Requirement: The response should be the lines of the data, starting at the first and ending at the one that contains "Как заставить работать", copied without change.

____ The records

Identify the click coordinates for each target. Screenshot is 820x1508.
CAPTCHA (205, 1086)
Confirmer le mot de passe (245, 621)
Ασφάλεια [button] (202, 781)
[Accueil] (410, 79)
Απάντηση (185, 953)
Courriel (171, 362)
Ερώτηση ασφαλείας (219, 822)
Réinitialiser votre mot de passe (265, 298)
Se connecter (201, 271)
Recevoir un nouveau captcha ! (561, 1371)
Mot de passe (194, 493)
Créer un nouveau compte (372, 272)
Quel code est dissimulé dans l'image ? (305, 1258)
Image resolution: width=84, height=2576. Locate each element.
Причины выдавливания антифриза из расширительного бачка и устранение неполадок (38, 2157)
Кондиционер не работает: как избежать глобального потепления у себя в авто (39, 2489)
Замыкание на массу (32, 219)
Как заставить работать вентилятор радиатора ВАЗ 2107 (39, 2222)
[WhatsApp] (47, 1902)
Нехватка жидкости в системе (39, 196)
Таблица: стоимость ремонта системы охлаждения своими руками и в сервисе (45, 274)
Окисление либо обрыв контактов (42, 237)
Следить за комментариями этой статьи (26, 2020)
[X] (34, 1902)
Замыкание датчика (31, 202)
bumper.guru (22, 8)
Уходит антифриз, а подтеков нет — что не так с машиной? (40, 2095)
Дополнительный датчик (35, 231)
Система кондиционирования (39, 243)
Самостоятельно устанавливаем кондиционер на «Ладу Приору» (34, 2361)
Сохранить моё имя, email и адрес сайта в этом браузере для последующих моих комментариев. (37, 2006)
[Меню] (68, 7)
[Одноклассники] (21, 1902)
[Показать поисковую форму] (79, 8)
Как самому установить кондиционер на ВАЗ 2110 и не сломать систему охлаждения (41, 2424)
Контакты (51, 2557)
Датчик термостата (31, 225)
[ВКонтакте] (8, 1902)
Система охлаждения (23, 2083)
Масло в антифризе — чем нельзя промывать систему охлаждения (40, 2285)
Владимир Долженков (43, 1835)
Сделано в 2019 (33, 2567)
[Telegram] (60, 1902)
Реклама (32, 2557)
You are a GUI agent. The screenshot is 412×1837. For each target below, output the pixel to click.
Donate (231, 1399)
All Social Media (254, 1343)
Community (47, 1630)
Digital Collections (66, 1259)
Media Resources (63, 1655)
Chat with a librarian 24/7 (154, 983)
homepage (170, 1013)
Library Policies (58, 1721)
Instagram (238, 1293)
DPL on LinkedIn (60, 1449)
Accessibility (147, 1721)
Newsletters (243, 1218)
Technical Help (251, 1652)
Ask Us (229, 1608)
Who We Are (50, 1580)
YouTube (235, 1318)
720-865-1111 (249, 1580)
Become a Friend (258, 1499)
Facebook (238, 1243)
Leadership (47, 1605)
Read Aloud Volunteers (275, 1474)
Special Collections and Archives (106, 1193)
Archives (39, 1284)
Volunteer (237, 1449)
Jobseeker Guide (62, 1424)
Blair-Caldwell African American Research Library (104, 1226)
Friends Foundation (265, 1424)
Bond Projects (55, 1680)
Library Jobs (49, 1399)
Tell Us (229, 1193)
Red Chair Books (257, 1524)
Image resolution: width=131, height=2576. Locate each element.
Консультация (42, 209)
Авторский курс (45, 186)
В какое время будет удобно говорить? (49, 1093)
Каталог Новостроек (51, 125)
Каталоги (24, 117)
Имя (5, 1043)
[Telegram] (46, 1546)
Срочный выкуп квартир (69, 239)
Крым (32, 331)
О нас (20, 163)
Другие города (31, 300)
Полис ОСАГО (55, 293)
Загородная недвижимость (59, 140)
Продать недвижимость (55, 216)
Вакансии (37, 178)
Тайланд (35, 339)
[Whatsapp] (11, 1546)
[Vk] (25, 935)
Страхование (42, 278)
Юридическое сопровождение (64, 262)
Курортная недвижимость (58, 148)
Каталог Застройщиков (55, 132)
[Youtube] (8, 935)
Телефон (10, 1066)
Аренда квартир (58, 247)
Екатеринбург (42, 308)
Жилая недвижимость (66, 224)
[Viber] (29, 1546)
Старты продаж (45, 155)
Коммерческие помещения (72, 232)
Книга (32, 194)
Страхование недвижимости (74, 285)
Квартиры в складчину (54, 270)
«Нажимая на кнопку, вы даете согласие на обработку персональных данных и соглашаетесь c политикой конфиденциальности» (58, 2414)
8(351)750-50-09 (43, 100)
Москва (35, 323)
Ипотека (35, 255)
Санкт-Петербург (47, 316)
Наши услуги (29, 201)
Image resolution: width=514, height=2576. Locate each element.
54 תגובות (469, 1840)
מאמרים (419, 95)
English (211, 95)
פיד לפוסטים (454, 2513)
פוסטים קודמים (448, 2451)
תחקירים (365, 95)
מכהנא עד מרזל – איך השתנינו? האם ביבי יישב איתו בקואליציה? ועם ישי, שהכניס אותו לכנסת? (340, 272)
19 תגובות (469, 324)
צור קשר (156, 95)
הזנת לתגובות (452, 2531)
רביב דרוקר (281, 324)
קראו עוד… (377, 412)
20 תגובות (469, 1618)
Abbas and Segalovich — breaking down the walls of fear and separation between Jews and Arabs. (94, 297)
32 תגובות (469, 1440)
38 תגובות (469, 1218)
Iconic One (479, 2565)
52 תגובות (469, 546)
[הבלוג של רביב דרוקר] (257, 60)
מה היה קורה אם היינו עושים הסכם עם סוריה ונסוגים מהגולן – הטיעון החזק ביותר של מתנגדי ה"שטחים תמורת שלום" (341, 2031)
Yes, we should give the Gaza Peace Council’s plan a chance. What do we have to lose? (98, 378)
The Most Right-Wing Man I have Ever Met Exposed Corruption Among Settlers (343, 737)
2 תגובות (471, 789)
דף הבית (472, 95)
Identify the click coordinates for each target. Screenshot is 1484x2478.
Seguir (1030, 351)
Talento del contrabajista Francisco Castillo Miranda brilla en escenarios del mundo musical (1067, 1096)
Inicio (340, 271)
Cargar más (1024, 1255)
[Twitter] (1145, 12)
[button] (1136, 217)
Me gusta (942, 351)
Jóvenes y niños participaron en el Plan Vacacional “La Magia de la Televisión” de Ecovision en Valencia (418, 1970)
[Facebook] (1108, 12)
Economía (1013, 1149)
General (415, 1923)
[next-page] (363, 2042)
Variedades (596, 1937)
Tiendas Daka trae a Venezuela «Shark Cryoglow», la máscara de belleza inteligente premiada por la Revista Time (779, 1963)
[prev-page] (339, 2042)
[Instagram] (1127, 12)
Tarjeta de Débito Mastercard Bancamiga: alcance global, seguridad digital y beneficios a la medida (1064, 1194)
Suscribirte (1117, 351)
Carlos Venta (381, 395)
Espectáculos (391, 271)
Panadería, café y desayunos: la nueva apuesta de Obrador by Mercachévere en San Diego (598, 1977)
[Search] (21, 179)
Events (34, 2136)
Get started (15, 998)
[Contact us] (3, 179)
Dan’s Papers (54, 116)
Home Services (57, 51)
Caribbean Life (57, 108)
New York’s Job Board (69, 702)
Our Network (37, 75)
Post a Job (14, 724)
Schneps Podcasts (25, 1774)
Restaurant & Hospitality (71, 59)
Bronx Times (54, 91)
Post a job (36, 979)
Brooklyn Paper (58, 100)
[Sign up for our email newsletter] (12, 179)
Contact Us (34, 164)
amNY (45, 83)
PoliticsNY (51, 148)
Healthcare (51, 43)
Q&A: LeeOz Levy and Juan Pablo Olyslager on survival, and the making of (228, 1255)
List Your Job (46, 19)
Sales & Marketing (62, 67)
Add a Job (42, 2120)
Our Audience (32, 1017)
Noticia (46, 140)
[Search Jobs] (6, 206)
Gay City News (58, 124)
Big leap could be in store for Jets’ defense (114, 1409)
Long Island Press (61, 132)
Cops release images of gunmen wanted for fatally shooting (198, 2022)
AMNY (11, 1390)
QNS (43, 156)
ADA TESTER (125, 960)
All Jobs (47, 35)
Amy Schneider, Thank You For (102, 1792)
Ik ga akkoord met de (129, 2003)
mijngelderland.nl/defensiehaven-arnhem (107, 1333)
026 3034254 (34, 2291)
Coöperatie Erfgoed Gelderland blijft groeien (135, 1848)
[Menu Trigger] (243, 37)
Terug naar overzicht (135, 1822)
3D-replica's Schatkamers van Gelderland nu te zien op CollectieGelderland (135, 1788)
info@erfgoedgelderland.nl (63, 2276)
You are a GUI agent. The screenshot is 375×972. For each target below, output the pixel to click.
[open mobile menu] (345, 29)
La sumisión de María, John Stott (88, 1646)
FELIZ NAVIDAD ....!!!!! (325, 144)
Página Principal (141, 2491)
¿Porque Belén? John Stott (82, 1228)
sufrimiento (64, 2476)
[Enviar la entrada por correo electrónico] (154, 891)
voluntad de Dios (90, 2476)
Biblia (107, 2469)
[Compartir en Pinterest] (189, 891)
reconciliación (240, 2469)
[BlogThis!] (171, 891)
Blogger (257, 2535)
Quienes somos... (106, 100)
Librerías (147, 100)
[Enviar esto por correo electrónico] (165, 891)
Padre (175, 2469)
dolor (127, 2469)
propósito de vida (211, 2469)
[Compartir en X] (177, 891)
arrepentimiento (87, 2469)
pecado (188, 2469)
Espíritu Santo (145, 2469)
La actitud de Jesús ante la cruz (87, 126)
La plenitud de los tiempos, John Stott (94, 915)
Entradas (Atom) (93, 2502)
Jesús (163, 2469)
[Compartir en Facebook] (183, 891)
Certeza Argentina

________

Written solution:
Identify the click coordinates for each target. Screenshot is 820x1508.
CAPTCHA (205, 1086)
Confirmer le mot de passe (245, 621)
Ασφάλεια [button] (202, 781)
[Accueil] (410, 79)
Απάντηση (185, 953)
Courriel (171, 362)
Ερώτηση ασφαλείας (219, 822)
Réinitialiser votre mot de passe (265, 298)
Se connecter (201, 271)
Recevoir un nouveau captcha ! (561, 1371)
Mot de passe (194, 493)
Créer un nouveau compte (372, 272)
Quel code est dissimulé dans l'image ? (305, 1258)
Image resolution: width=84, height=2576. Locate each element.
Причины выдавливания антифриза из расширительного бачка и устранение неполадок (38, 2157)
Кондиционер не работает: как избежать глобального потепления у себя в авто (39, 2489)
Замыкание на массу (32, 219)
Как заставить работать вентилятор радиатора ВАЗ 2107 (39, 2222)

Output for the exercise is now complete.